10 cosmonautes russes ont servi de cobayes aux chercheurs américains et allemands à l’origine de ces travaux. Au cours d’un programme de préparation à un voyage spatial, ces hommes ont vu leur régime alimentaire modifié à plusieurs reprises. La part de sel dans leur alimentation a atteint 12 grammes par jour. Loin de se déshydrater, l’organisme des participants a présenté une réponse pour le moins contre-intuitive.
Les muscles ou la vie
Jusqu’ici, les scientifiques considéraient que l’excès de sel provoque une excrétion massive par les urines, donc une perte d’eau proportionnelle. Au vu de ces résultats, ce n’est pas le cas. En réalité, les cosmonautes ont bu moins d’eau lorsqu’ils mangeaient trop de sel. Sans pour autant se dessécher. Cela suppose que leur corps stocke ce précieux liquide… ou qu’il en produit davantage.
Pour obtenir la réponse à cette interrogation, les chercheurs ont utilisé des souris, à qui ils ont fait subir le même régime. Leur réaction a été similaire. Mais, recherche animale oblige, l’équipe a pu entrer dans le détail. Ils ont alors constaté que l’organisme des rongeurs se place en état dit catabolique, c’est-à-dire que les muscles commencent à se dégrader. Mais pourquoi ?
Face à un excès de sel, le corps a deux solutions. La première consiste à puiser dans ses ressources. Le taux de glucocorticoïdes – hormones stéroïdiennes impliquées dans de nombreux processus – augmente. Ils dégradent les protéines musculaires pour les transformer en urée. Grâce à elle, les reins sont capables d’absorber plus d’eau, et donc d’éviter de se déshydrater lors de l’excrétion du sel.

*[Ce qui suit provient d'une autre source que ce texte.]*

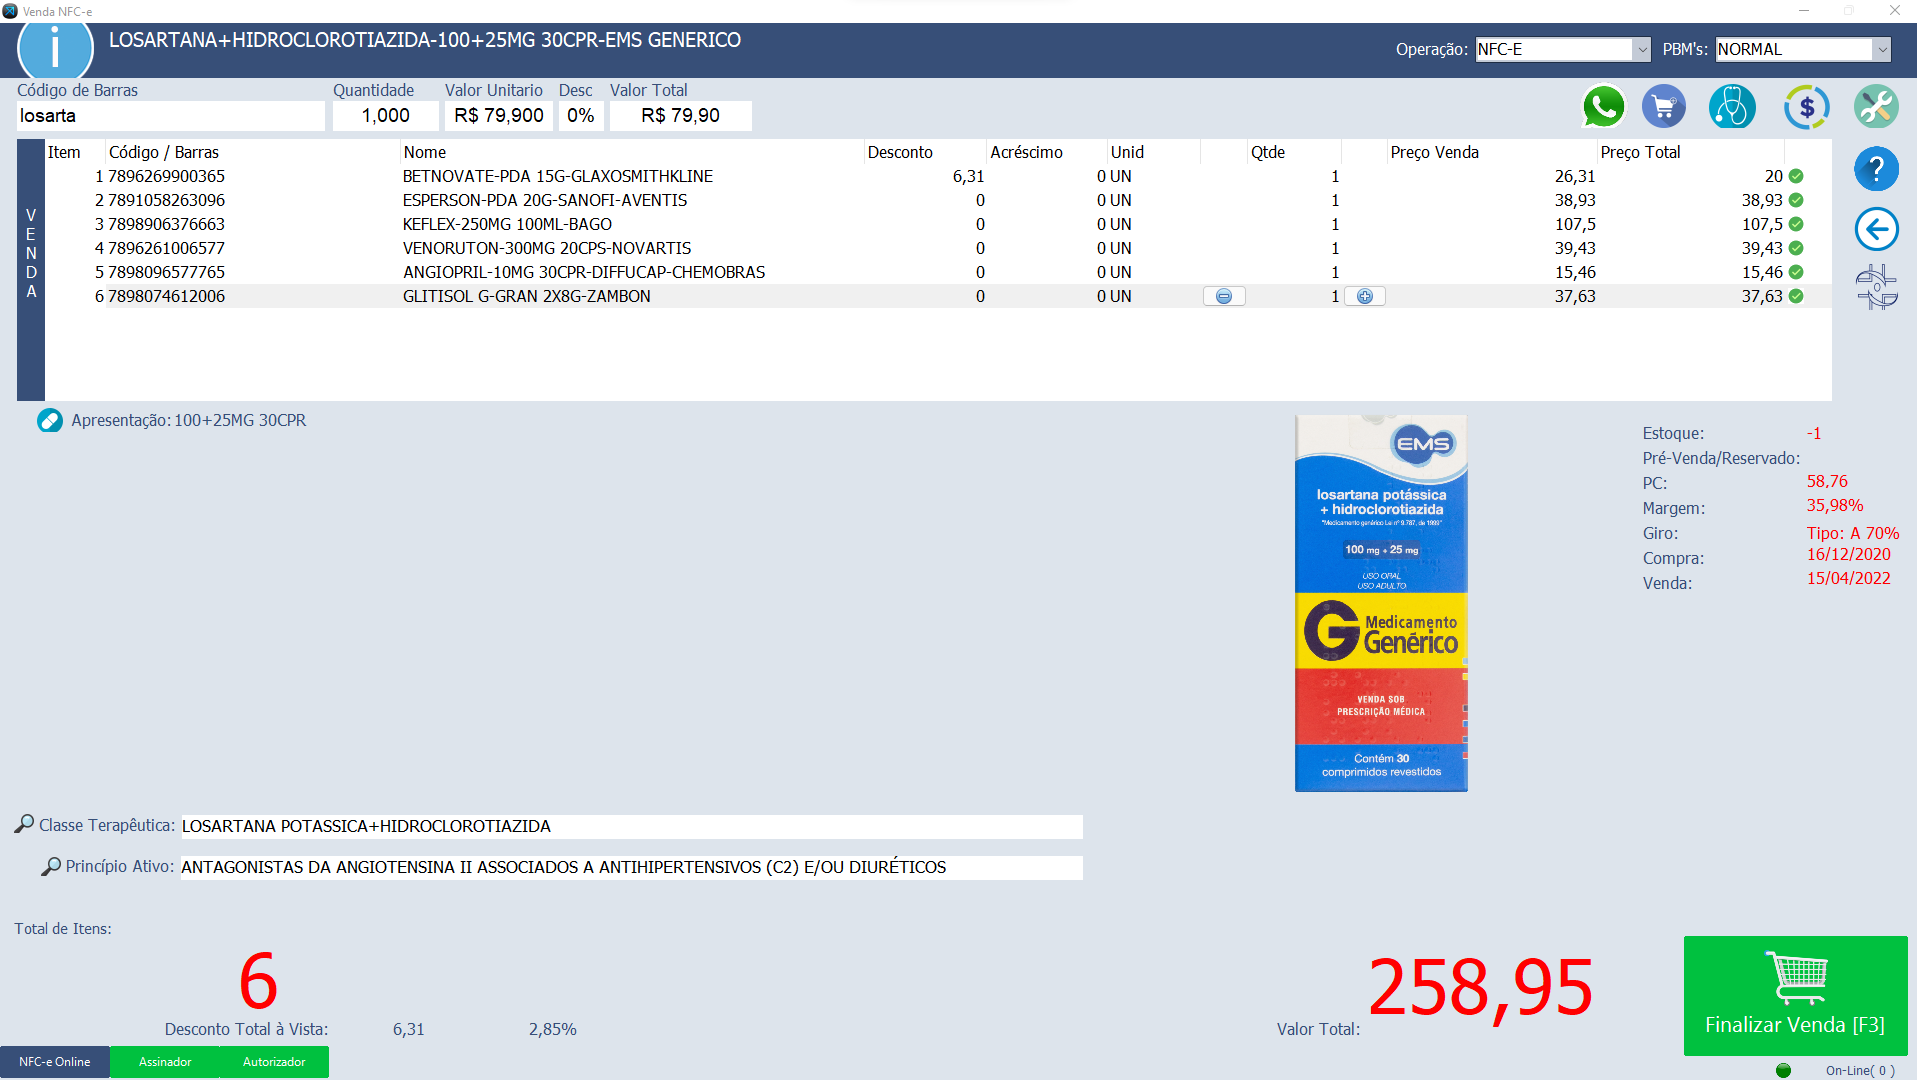Click the losartana product box image
Image resolution: width=1917 pixels, height=1080 pixels.
tap(1380, 603)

Plus de risque de diabbète
Ce mécanisme demande beaucoup d’énergie, c’est pourquoi il puise dans les muscles. La seconde solution consiste donc à augmenter les apports alimentaires. Cela explique pourquoi, lors de la première phase, les cosmonautes ont vu leur appétit augmenter.

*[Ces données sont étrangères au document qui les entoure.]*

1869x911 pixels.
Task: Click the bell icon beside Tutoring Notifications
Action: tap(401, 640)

Les glucocorticoïdes sont souvent évoqués en diabétologie. De fait, ils sont impliqués dans le métabolisme des glucides. Des taux élevés favorisent la survenue d’un diabète ou d’une obésité. Or, l’excès de sel favorise leur augmentation. « Nos résultats suggèrent qu’un régime riche en sel peut prédisposer à un syndrome métabolique », conclut donc Jens Titze, dernier auteur de ces travaux.

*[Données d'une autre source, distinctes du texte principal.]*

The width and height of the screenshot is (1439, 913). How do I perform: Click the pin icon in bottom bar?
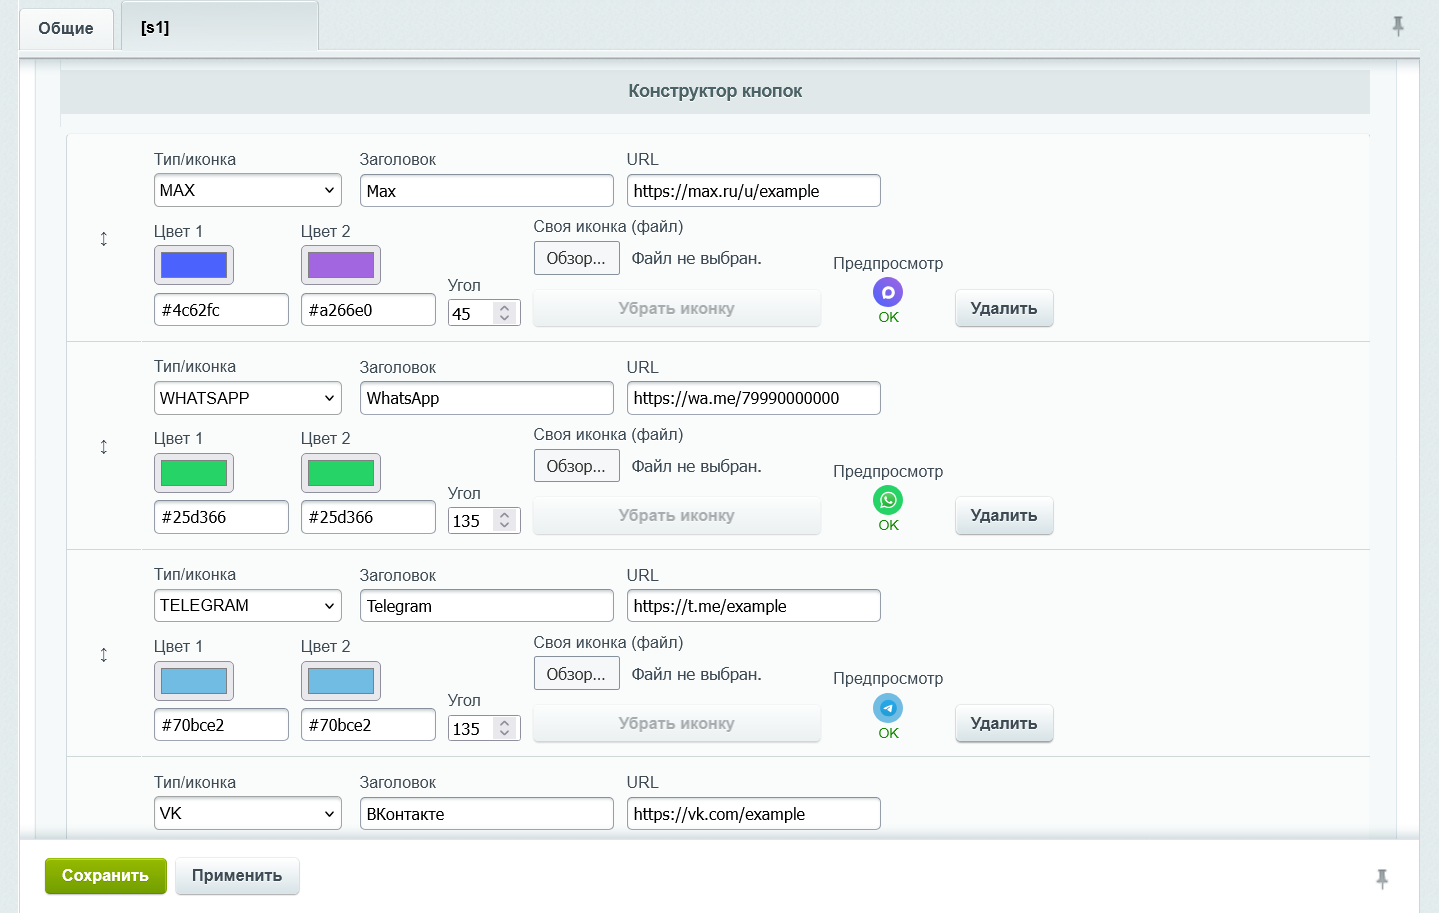point(1382,879)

Voilà qui pourrait expliquer l’épidémie d’obésité, de diabète mais aussi de maladies cardiovasculaires en cours dans les pays occidentalisés. Mieux vaut donc éviter de rajouter une pincée de sel à ses plats. Car les recommandations internationales sont claires : selon l'Organisation Mondiale de la Santé, il ne faut pas dépasser 5 grammes de sel par jour.